A few more hours of work follow. Sometimes there is a call. Sometimes a quick run to the store because I’ve convinced myself I need four more pounds of ground beef and a frozen pizza. Grocery shopping for the end of the world is difficult because you want to be economical but you also don’t want to suffer. It’s up to me to dictate that sense of wonder and excitement as to what’s on the plate. A slice of gouda out of nowhere can change the attitude of an entire day. 

In the evenings we’ve been taking another walk. Our step count is between 15,000 – 20,000 every day and that makes me feel accomplished. Mostly, it makes me feel like I will have abs the next morning which is even better than accomplished. 

When we return, we split up and wash our hands in separate sinks for 20 seconds and wonder if we’ve caught the virus.

Then we eat dinner and engage in some form of entertainment. The other night we played Pictionary and I won even though I was being fair and reasonable and encouraging her to take another card if she didn’t like the one she had. It wasn’t hard to tell when she didn’t like it because she would groan or pant or just throw it on the ground. 

Last night, we walked to Washington Square Park and sat on a bench and listened to the quiet of New York City. It was a little over fifty degrees and the chill of the breeze on my face mixed with the buzz of the wine we were drinking out of a carafe made me feel at peace. There was a lone skateboarder in my left ear and a schizophrenic man talking about the end of times in my right. She sat next to me and breathed in the same thoughts and feelings and wore a smile that was both small and sure of itself.  I liked being with this person.
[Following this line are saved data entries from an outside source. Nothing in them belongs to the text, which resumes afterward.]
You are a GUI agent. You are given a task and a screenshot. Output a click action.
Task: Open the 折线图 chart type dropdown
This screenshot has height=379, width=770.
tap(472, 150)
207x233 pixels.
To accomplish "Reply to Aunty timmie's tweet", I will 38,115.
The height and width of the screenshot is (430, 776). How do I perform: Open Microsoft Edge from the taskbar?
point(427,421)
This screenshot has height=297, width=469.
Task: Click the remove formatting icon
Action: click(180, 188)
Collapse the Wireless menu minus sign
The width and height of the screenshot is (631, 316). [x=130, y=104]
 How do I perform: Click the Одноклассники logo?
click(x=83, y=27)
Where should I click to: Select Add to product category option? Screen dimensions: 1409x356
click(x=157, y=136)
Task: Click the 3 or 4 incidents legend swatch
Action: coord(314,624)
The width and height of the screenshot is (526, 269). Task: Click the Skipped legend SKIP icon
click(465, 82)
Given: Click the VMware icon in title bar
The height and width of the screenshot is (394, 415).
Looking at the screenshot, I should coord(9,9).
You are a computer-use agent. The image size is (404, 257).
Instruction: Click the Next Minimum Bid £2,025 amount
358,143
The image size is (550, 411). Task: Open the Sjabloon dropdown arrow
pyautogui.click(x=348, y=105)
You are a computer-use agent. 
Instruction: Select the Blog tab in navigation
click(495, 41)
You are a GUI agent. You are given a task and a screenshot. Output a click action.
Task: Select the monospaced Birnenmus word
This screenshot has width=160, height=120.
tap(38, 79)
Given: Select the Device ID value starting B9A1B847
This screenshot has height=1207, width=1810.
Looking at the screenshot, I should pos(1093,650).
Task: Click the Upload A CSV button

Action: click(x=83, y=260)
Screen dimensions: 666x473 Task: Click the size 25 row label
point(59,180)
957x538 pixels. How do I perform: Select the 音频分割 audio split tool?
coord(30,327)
We’ve also been watching Cheer on Netflix. I’ve seen it already and she refused to take my advice to watch it for the last couple weeks even though my recommendations on TV and movies travel side by side with the voice of god. 

We finished episode 5 (of 6) after the park and I believe she was sweating on her brow at the intensity and care she had for the show. I smiled the smile of someone who was right all along and doesn’t even have to say anything. 

One Day Later.

I am writing this and she is working through her variety of lying down wfh positions on the couch and likely researching an obscure piece of art that her gallery needs to acquire from a small village farmer in a remote Scandinavian village. Although I don’t think that has anything to do with what she actually does. 

I think I will suggest that she goes back to her place on Friday and we spend Saturday apart as well. She can come back Sunday and stay with me until I leave on Wednesday. I’m going back to California. The shutdown is going to be real and this cement grid is getting annihilated.